Ehescheidungsstatut (Art. 17 EGBGB),
„versteckte Rückverweisung“ (hidden renvoi) bei spiegelbildlicher „jurisdiction“
OLG Stuttgart, Beschl. v. 16.10.2002, 17 WF
189/02
Fundstelle:
FamRZ 2003, 1669
Zentrales Problem:
Es geht um die Scheidung ghanaischer
Staatsangehöriger durch ein deutsches Gericht. Art. 17 I i.V.m. Art. 14 Abs.

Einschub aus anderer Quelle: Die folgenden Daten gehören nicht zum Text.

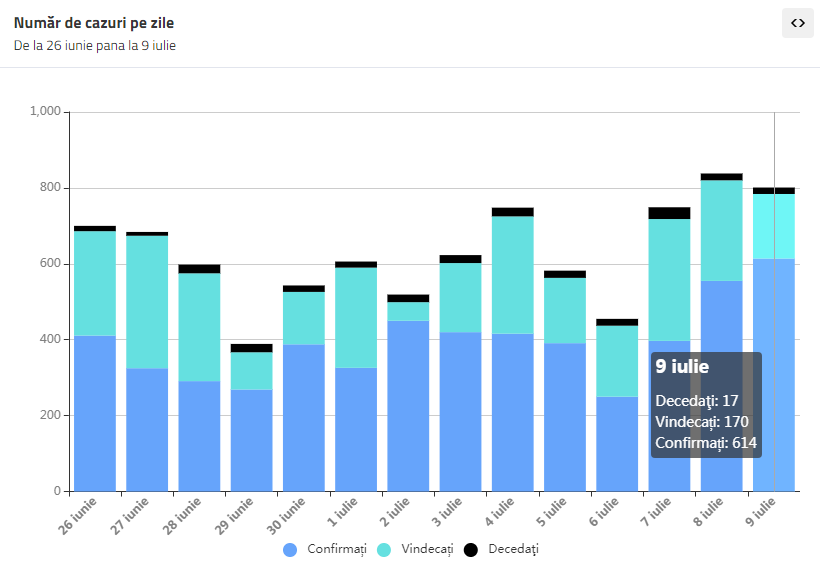
Task: Select the 29 iunie blue bar
Action: click(252, 441)
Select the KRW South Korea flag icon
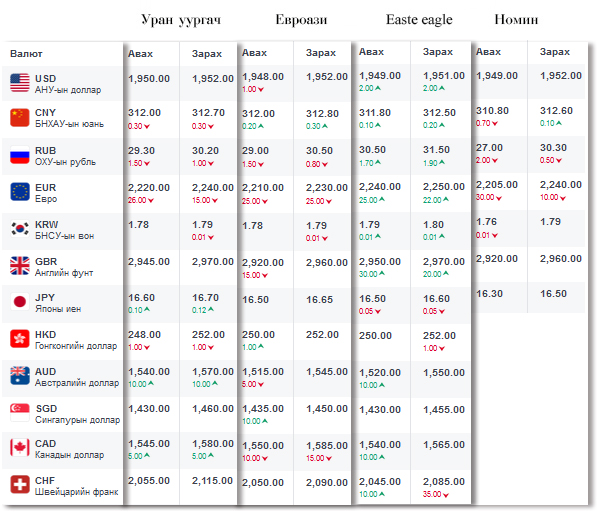This screenshot has height=524, width=602. point(20,228)
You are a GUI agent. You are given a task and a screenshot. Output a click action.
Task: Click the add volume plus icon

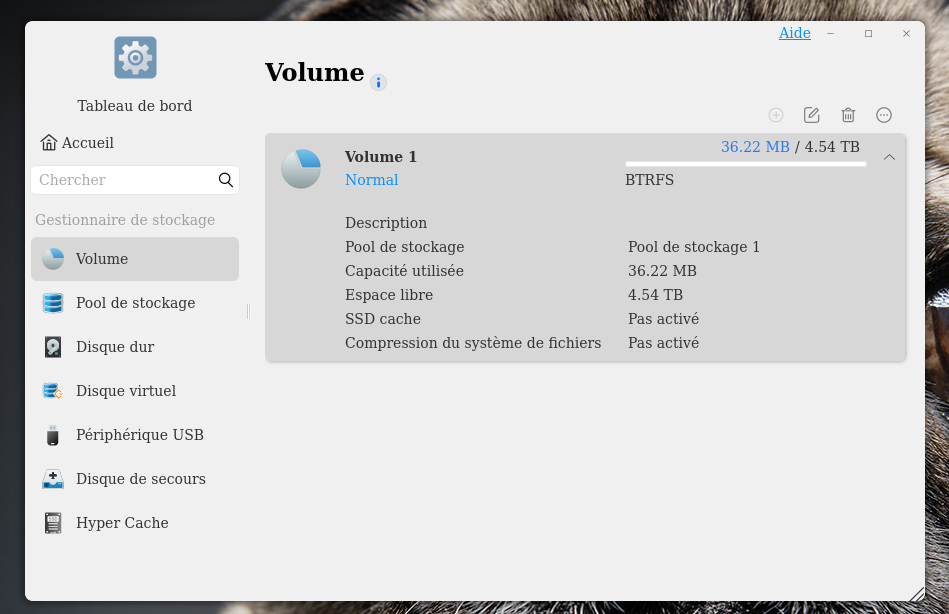point(776,115)
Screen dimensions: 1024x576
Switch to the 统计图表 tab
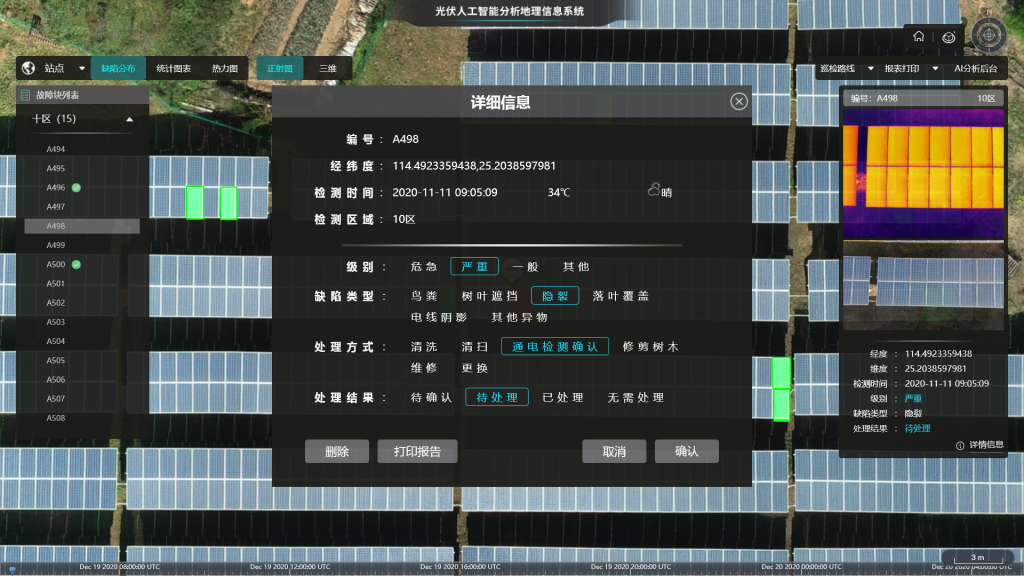pos(173,68)
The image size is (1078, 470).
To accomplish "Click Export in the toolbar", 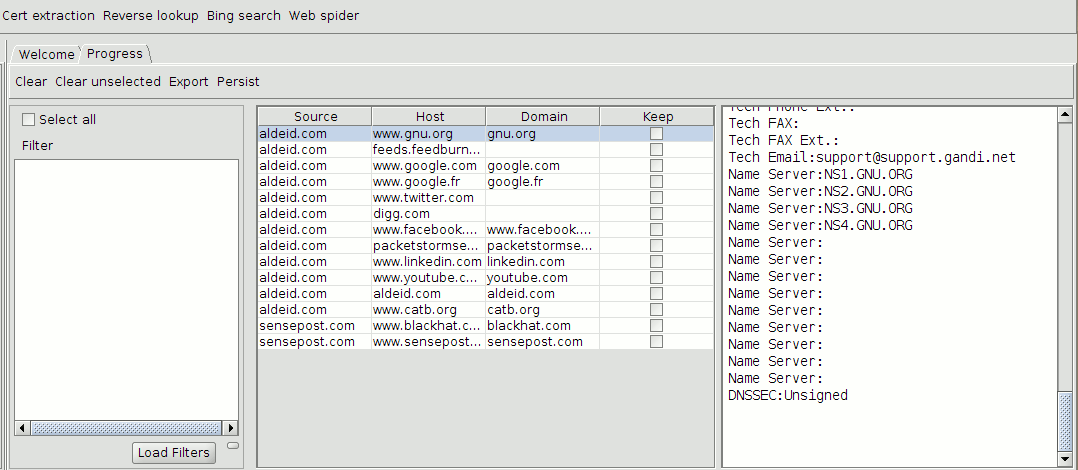I will [x=188, y=82].
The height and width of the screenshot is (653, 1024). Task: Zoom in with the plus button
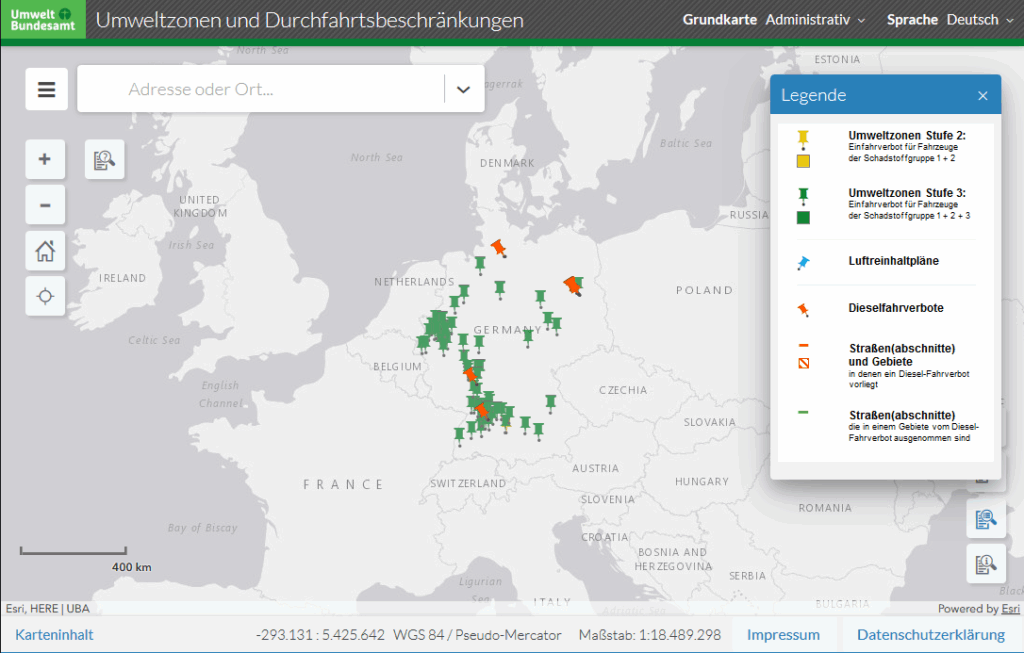(x=45, y=158)
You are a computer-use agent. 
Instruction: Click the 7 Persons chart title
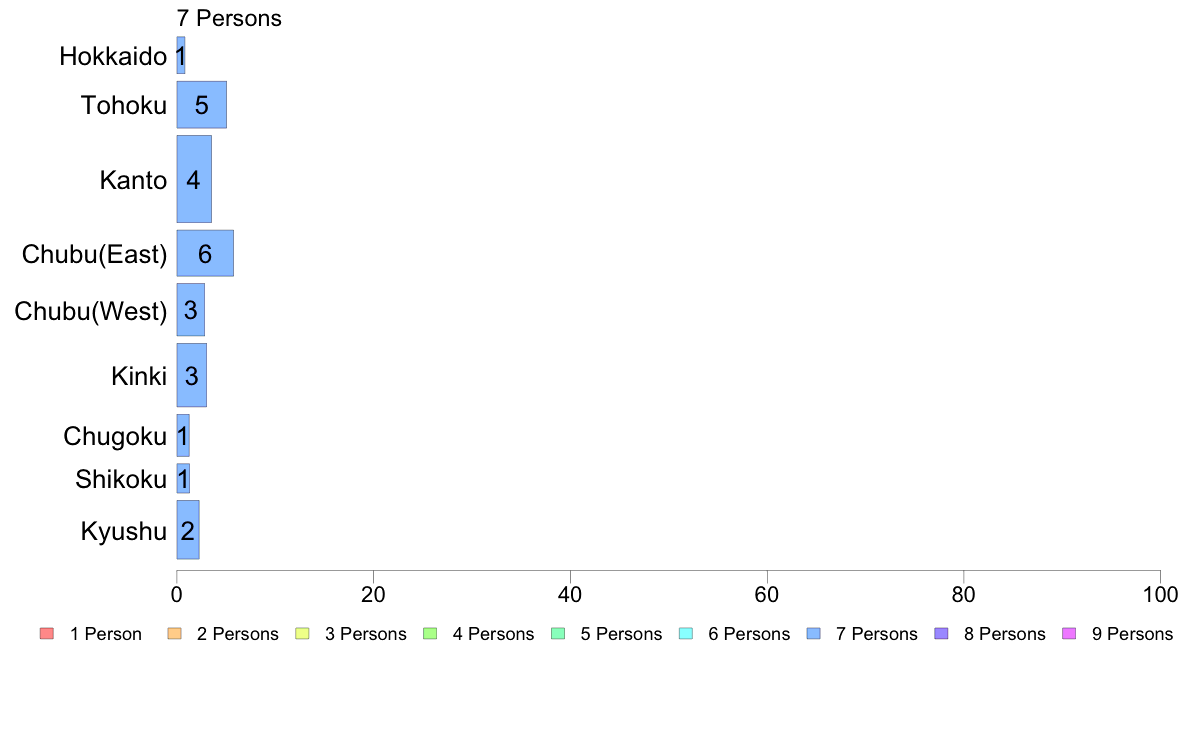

1 Nr. 1 verweist auf ghanaisches Recht, nach Art. 4 I 1 EGBGB ist zu prüfen,
ob das IPR Ghanas diese Verweisung für das Scheidungsstatut (nicht etwa für
das allgemeine Ehewirkungsstatut des Art. 14 EGBGB) annimmt oder zurück-
bzw. weiterverweist. In anglo-amerikanischer Tradition enthält das Recht
Ghanas aber keine Kollisionsnorm, sondern geht von der Zuständigkeit aus: Es
regelt, wann ghanaische Gerichte zuständig sind, die dann nach dem lex
fori-Prinzip stets das eigene Recht anwenden. Darin wird - in nicht ganz
unproblematischer Weise - "von außen" nun folgende Regel erblickt: Wenn ein
ausländisches Gericht nach den Maßstäben des ghanaischen Rechts
international zuständig wäre, soll es ebenfalls "sein Recht", d.h. die lex
fori anwenden. Damit kommt das Gericht über eine (in der
Zuständigkeitsregel) "versteckte Rückverweisung" zur Anwendung deutschen
Rechts. Dem ghanaischen Recht eine solche Kollisionsregel zu unterstellen,
ist in hohem Maße fiktiv. Teilweise wird in diesem Zusammenhang deshalb auch
- ehrlicher - von einem "fiktiven" oder "hypothetischen" renvoi gesprochen
(s. dazu etwa Bamberger/Roth-Lorenz, Einl. IPR Rn. 46 m.w.N.).
S. auch OLG
Stuttgart FamRZ 1997, 958.
Gründe:
Die sofortige Beschwerde hat keinen Erfolg.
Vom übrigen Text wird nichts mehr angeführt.